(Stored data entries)
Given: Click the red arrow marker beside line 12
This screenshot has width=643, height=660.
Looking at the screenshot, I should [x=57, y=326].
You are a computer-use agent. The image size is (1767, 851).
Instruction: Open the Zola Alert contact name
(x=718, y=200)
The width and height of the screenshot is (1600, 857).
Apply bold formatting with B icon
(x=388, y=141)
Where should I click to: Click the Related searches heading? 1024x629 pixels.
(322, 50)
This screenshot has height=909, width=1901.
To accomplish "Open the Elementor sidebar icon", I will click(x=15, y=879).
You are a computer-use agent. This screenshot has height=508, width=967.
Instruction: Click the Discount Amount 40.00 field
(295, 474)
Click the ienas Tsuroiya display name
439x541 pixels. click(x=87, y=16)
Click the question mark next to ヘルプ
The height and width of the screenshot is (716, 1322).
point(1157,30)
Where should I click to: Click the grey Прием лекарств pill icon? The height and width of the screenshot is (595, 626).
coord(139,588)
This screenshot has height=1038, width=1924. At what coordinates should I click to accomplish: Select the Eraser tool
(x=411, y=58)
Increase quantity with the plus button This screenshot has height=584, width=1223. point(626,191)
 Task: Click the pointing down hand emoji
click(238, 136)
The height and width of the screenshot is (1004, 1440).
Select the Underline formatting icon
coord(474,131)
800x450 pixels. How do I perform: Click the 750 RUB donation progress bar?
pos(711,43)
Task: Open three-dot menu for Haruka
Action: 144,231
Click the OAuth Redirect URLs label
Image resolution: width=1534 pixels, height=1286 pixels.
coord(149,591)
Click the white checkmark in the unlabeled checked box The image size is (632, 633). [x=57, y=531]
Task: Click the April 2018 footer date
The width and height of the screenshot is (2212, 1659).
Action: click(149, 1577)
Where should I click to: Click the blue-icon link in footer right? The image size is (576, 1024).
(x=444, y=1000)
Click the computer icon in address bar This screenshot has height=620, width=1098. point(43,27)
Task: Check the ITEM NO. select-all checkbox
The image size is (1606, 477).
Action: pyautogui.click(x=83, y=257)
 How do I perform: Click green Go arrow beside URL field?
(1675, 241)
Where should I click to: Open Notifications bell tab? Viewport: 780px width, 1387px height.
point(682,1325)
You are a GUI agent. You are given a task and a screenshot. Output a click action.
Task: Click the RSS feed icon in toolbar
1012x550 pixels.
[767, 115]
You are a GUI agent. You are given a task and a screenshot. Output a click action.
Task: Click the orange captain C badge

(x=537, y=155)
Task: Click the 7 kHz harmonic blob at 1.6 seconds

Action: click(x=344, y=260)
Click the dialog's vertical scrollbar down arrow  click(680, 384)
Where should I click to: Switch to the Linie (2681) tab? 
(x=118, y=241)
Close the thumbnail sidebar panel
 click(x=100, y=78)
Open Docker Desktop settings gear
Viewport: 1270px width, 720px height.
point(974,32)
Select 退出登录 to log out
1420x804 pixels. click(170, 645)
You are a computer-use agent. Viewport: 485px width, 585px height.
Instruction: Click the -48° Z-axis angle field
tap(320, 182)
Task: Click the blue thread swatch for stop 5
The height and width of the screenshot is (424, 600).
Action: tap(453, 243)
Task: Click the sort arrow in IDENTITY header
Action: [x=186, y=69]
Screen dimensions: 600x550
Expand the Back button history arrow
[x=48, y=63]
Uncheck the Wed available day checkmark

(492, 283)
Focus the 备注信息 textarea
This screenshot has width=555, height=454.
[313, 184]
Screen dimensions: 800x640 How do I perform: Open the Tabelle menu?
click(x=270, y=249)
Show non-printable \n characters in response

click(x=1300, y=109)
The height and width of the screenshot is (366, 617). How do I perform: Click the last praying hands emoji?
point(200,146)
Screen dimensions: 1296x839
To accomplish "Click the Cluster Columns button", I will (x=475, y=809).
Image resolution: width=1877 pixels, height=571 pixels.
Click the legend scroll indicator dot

#### What you have to do
From the records given above, copy all lines containing "computer".

#### Result
You are a computer-use agent. The image size is (1767, 851).
You are a computer-use agent. This screenshot has height=508, width=967.
Click the computer icon in address bar This screenshot has height=620, width=1098. point(43,27)
You are a computer-use agent. Viewport: 485px width, 585px height.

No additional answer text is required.